Берестов – не взрослый и не детский. Он поэт «общего рода», лирику которого (в обычном ее понимании) трудно отделить от мгновенных фотографий поэтической памяти, становящихся поэзией то ли благодаря доброте и юмору, то ли вопреки природному уму и профессиональной умелости автора.

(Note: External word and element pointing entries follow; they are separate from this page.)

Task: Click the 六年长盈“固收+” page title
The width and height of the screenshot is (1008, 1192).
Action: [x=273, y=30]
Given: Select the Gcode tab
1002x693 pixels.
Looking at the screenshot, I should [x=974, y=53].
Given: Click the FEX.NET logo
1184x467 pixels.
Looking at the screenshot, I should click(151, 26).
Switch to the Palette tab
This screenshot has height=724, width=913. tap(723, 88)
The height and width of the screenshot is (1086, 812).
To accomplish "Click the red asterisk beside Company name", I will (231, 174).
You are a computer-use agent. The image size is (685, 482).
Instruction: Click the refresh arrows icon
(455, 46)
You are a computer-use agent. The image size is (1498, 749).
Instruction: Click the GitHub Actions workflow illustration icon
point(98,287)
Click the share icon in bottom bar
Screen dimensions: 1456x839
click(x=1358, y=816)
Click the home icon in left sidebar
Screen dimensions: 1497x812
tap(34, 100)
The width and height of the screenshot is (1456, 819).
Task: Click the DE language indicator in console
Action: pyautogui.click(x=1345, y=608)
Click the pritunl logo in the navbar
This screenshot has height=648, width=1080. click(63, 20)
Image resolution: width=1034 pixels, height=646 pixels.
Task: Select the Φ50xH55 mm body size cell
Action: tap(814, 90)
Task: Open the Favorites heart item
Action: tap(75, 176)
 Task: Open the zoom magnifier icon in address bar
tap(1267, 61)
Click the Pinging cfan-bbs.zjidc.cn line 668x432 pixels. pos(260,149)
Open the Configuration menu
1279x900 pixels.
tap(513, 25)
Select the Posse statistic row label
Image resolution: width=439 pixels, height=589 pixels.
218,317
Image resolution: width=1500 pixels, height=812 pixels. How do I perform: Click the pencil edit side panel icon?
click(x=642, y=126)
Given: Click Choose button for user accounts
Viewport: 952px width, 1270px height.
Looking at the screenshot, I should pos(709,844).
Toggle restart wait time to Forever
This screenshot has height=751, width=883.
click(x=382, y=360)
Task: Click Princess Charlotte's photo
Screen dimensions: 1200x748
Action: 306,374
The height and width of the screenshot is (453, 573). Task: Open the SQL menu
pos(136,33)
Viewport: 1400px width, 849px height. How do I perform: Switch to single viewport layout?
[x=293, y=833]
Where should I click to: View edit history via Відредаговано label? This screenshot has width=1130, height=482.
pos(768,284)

Свои стихи он предлагает читателю как дар своей дружбы.

Трудность отбора еще и в том, что Валентин Дмитриевич был сердечником (без нитроглицерина на улицу не выходил), а у поэтов-сердечников организм пытается перехитрить поэта. Сердце поэта знает, что именно через него проходит трещина мира, ну и сговаривается с мозгом и памятью, чтобы не разорваться прежде времени (так было и с поздним Окуджавой, говорившим мне перед своей последней поездкой в Германию и роковой Париж: «Строчки приходят, а что с ними делать – не знаю», и, как я полагаю, с поздним Бродским).

В последние годы лирика ему давалась трудно. Но это была не потеря дара, а болезнь тела. И он, кажется, сам это понимал. 15 марта 1998 года, подписывая мне новый сборник стихов, он вдруг рассмеялся. Стало понятно, что надпись будет в стихах. Так и оказалось:

А все же хорошо тому поэту,
Кого везут по детскому билету!

Впрочем, для Берестова это даже не стихи, а так, надпись на детской книжке, экспромт, сочиненный в одно мгновение в преддверии вечности.

2003


P.S.

Почему Берестов – великий поэт? (Я не оговорился, я уже лет двадцать так считаю.)

Взрослые не помнят детства – от него остаются разрозненные картинки, цветные стеклышки убитого калейдоскопа. Напрочь забывается детское мироощущение, рассыпается логика поступков, куда-то исчезает детский ценностный мир. Берестов открыл, подарил русскому читателю свое, а, значит, и его, читателя, детство.

А еще Новелла Матвеева сформулировала: «Если б меня спросили, кто человек столетия, я бы сказала: Валентин Берестов. Именно таких людей XX веку на хватало больше всего».